The degree of competitio­n, or lack thereof, in the U.S. health system plays a role. A recent study by economists at the University of Miami found that periods of rapid growth in U.S. health care spending coincide with rapid growth in markups of health care prices. This is what one would expect in markets with low levels of competitio­n.

The additional costs associated with many insurers, each requiring different billing documentat­ion, adds inefficien­cy, according to Harvard health economist David Cutler. According to a recent study, the U.S. has higher health care administra­tive costs than other wealthy countries.

But none of this explains the timing of the spending divergence. Why did it start around 1980?

Starr suggests the high inflation of the late ’70s contribute­d to growth in health care spending, which other countries had more systems in place to control. Likewise, Cutler points to related economic events before 1980 as contributi­ng factors. The oil price shocks of the 1970s hurt economic growth, straining countries’ ability to afford health care.

Later on, once those spending constraint­s eased, “suppliers of medical inputs marketed very costly technologi­cal innovation­s with gusto,” Aaron said. They “found ready customers in hospitals, medical practices and other entities eager to keep up with rivals in the medical arms race.”

The last third of the 20th century or so was a fertile time for expensive health care innovation. Yet being an engine for innovation does not necessaril­y translate into better outcomes. Almost no matter how it is measured, longevity in the United States has not kept pace with that of other nations. Again, the inflection point is around 1980. Why?

The lack of universal health coverage and less safety net support for low-income population­s could have something to do with it, speculated Sherry Glied, an economist and a dean at New York University. “The most efficient way to improve population health is to focus on those at the bottom,” she said. “But we don’t do as much for them as other countries.”

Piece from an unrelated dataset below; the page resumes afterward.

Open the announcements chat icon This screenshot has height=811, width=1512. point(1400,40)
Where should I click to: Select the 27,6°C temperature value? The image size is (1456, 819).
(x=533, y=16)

Ashish Jha, a physician with the Harvard T.H. Chan School of Public Health and the director of the Harvard Global Health Institute, is hopeful things might change: “For starters, we could have a lot more competitio­n in health care. And government programs should often pay less than they do.” He added that if savings could be reaped from these approaches, and others — and reinvested in improving the welfare of lower-income Americans — we might close both the spending and longevity gaps.